3 ways to reexamine the future digital workforce


recent report from the MIT Work of the Future Task Force finds that companies are still in the “early stages of adoption” when it comes to incorporating new technology into their workflows, while a 2018 Pew Research Center study showed that 65-90% of surveyed people think human-held jobs will be replaced by robots and computers.

When and how future workplaces will ultimately change remain unanswered, but Daniel Huttenlocher, inaugural dean of the MIT Stephen A. Schwarzman College of Computing, has some ideas.

He spoke Dec. 2 at the MIT Technology Review Future Compute event in Cambridge, Massachusetts, and discussed the future of machines and the digital workforce.

“I think it’s very hard to predict the future and particularly hard to predict the positive outcomes of the future,” said Huttenlocher, PhD ’88. “It’s a lot easier to see a technology and say ‘Gee, that looks like it’s going to pose a risk for a particular form of employment’ … than to envision some whole new type of work that is very hard to see because of the way that the technology is going to change.”

Machines will change jobs, not take them

Machines are probably not going to take your job. They might automate parts of it, but as Huttenlocher pointed out, commercial planes can fly themselves but that reality hasn’t eliminated pilots. 

“It’s not like computers come in and replace specific jobs,” he said. “What they tend to do is automate certain tasks, and if a particular job is heavy in a particular type of task and can’t kind of adapt to new ways of working, then that job becomes at risk.”

What’s important is to look at those tasks that are likely to be automated, how they map on to the workforce, and what are the likely new paths for technologies that will create jobs.

• **Assignment**
Rewrite the part of the passage on the future digital workforce starting with "recent report from" and going on through "has some ideas.", swapping "workflows" for "daily operations".

• **Records from a data source**
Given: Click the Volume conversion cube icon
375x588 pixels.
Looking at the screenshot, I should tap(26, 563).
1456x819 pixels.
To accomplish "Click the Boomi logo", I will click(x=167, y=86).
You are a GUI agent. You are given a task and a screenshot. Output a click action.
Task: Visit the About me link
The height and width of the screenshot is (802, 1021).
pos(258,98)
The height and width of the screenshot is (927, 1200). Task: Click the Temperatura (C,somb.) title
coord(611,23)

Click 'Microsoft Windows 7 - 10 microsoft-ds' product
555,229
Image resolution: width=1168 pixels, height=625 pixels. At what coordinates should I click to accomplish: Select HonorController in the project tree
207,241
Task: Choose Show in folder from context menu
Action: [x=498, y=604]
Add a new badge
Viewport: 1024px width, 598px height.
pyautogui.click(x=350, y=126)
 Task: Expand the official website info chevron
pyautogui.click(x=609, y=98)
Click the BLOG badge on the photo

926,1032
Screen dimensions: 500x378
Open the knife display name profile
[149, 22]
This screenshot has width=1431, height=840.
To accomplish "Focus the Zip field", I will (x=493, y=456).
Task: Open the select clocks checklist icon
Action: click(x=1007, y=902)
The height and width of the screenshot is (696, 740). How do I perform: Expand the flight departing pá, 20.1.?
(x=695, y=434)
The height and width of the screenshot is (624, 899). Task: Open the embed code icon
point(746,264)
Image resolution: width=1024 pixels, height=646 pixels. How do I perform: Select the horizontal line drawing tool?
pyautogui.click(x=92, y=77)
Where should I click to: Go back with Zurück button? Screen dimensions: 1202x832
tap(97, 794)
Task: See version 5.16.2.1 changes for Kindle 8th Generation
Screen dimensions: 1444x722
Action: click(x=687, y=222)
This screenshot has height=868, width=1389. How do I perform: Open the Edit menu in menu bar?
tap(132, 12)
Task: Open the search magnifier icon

• **Exercise solution**
recent report from the MIT Work of the Future Task Force finds that companies are still in the “early stages of adoption” when it comes to incorporating new technology into their daily operations, while a 2018 Pew Research Center study showed that 65-90% of surveyed people think human-held jobs will be replaced by robots and computers.

When and how future workplaces will ultimately change remain unanswered, but Daniel Huttenlocher, inaugural dean of the MIT Stephen A. Schwarzman College of Computing, has some ideas.